## Try it
Show each line of the data below that has the string "screenshot" in it.

## Records provided

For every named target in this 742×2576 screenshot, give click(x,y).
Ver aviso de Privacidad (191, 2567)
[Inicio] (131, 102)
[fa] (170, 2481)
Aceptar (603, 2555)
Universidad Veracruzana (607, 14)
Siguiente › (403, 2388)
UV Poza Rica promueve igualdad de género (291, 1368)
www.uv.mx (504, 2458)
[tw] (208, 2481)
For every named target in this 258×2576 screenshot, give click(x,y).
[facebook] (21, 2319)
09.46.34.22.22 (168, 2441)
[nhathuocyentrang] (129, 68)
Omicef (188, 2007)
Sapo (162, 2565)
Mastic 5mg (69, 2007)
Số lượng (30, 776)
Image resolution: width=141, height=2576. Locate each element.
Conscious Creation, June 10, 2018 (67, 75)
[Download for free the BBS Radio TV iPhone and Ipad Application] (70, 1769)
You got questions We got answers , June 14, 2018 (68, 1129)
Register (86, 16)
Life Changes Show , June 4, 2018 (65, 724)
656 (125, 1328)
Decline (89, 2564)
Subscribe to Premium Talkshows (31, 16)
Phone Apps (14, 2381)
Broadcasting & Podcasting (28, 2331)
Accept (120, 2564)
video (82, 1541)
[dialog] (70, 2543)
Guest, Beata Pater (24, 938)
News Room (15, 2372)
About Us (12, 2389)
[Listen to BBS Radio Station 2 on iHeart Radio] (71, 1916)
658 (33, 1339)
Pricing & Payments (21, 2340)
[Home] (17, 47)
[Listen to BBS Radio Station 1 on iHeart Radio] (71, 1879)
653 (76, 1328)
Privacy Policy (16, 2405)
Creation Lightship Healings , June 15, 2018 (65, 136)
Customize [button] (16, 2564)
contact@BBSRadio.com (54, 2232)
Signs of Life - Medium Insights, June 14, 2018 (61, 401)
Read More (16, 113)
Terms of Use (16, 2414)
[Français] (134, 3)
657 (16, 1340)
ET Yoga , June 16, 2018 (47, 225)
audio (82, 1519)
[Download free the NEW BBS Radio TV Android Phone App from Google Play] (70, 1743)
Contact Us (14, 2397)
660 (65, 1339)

## Exercise answer
For every named target in this 742×2576 screenshot, give click(x,y).
For every named target in this 258×2576 screenshot, give click(x,y).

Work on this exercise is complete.